Huber (This Side of Murder, 2017, etc.) draws on the beauties and dangers of the mysterious moorlands to provide a fitting...

A missing heir, an estranged family, and a possible poisoner add up to a pretty puzzle for two far-from-disinterested sleuths.

July 1831. Lady Keira Darby and her husband, Sebastian Gage, have been summoned to Langstone Manor in Dartmoor by his maternal grandfather, the Viscount Tavistock, to help find Sebastian's cousin Alfred, who's gone missing. Sebastian was raised at Langstone Manor but hasn’t visited for 15 years. He has traumatic memories of his mother’s death by poisoning and of being bullied by Alfred and his brother, Rory, and disliked by their mother, Vanessa. On their arrival, they learn that Alfred’s disappeared for a day or two at a time in the past, but now he's been gone for 11 days.

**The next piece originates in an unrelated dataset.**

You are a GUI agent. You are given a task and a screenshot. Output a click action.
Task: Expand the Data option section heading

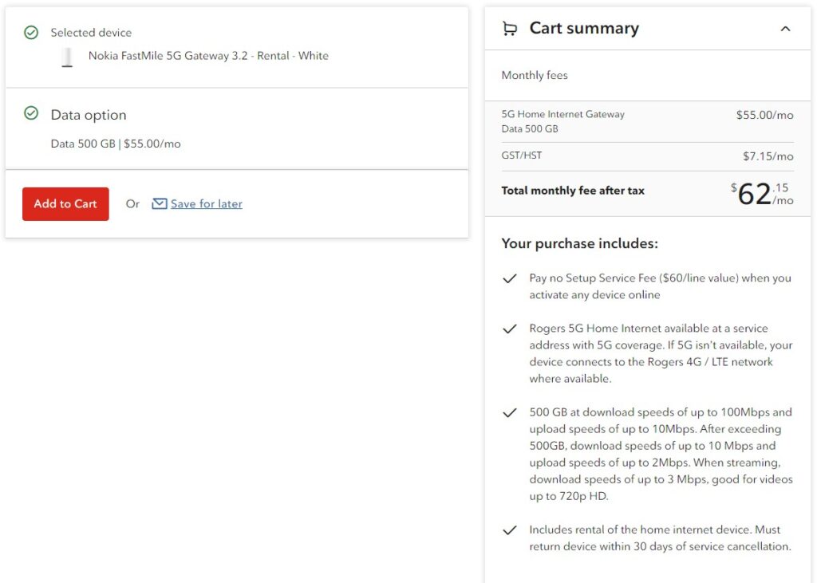pyautogui.click(x=89, y=115)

His grandfather’s been pressing him to marry a well-bred heiress, but Alfred, who’s always been wild, has other plans. Keira isn't surprised to be treated badly by Vanessa; after all, before she married Sebastian, she was the notorious widow of an anatomist who forced her to use her artistic talents to illustrate his textbook (The Anatomist’s Wife, 2012), quite a scandalous job for a lady. Despite her outsider status, she slowly begins to learn more about Sebastian’s family. His father, now a well-known detective, was a naval officer not thought good enough for his mother, who was not the first family member to be poisoned. While looking into Alfred's disappearance, Keira meets Lorna Galloway, the beautiful bastard daughter of a wealthy man who provides her with a cottage on the moors, where she’s known as a hedge witch. Although Lorna disclaims all knowledge of Alfred’s whereabouts, Keira is sure that she loves him and is hiding information. Because the aged viscount is gravely ill, Sebastian is determined to find Alfred dead or alive despite his dislike of his relatives—and dead seems more likely.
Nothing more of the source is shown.